Waarom de zonnebloem zich altijd naar de zon draait 

(Inca-sprookje)

 

Lang geleden, voordat er in tuinen gouden zonnebloemen groeiden, leefde er in het Groene koninkrijk een koning die maar één dochter had.

Ze was zo mooi als lentebloesem, maar de koning maakte zich toch veel zorgen om haar. De prinses wilde absoluut niet trouwen. Niet één van de prinsen die de koning naar het paleis liet komen, beviel haar, of hij nu groot was of klein, blond of donker. En steeds als haar vader over huwelijkskandidaten begon, antwoordde ze steeds: "Ik houd wel van iemand, het is de zon die ik wil als man."

Op een dag werd de keizer daar zo boos over, dat hij woedend riep: "Wel, ga er dan maar heen en trouw met die zon van je, maar kom hier niet meer terug, ik wil je nooit meer zien." En zo ging de prinses op weg naar de zon.

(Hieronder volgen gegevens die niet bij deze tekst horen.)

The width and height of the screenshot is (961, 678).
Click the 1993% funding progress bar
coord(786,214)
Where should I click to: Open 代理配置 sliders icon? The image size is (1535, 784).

Ze liep naar het oosten over bergen en dalen, door bossen en woestijnen, tot ze bij de hoge berg kwam, waar de zon

zijn paleis had. Maar de prinses zag daar alleen maar de moeder van de zon. "Wat zoek je hier, meisje?" vroeg de oude vrouw haar. "Ik zoek de zon," antwoordde de prinses en vertelde de zonnemoeder, waarom ze door haar vader het huis was uitgejaagd.

De zonnemoeder had met het meisje te doen. "Goed, mijn kind! De zon is mijn zoon en ik geef je toestemming om met hem te trouwen. Maar vergeet één ding niet: Als je bij hem wilt blijven, mag je hem nooit aankijken." De prinses beloofde het.

Zo trouwde ze met de zon en ze hield iedere dag meer van hem. Een jaar lang leefde ze gelukkig en tevreden met de zon en zoals ze had beloofd, had ze hem niet één keer aangekeken. Maar tenslotte begon ze toch wel nieuwsgierig te worden:

"Waarom zou ik de zon toch niet mogen aankijken, hij is toch mijn man en ik houd van hem" dacht ze steeds.

De zonnemoeder die haar schoondochter inmiddels goed kenden, raadde haar gedachten. Ze kreeg medelijden met de prinses: "Ik weet wat er aan scheelt, meisje. Als je wilt, zal ik je een goede raad geven. Zet een glas water voor je man neer en kijk naar hem via de weerspiegeling van het water. Maar op één ding moet je letten: als je te lang naar hem kijkt zal hij

het merken en dan zal het slecht met je aflopen." De prinses volgde de raad van de oude zonnemoeder op. Toen de zon 's avonds terugkwam, zette ze een glas water voor hem neer en keek erin. In het glas zag ze voor het eerst het gezicht van haar man, en het was zo mooi en lief, dat haar hart bijna stil bleef staan. Ze vergat de tijd en de waarschuwing van de oude

zonnemoeder en bleef maar kijken, tot haar man het tenslotte merkte. De zon riep boos: "Als jij niet kunt gehoorzamen, wil ik je hier niet meer hebben!" en de zon stuurde haar zijn paleis uit.

De prinses liep huilend over boomstronken en stenen, terwijl de tranen over haar wangen liepen. Maar erg ver kwam ze niet. Want toen ze over het eerste veld liep, haalde de zon haar in en veranderde de prinses in een hoge plant met een

grote gele bloem. Sinds die tijd draait de prinses steeds haar grote gele bloem naar de zon, zo bekeek ze haar geliefde zon iedere dag en de mensen noemden van haar vanaf die dag 'zonnebloem'.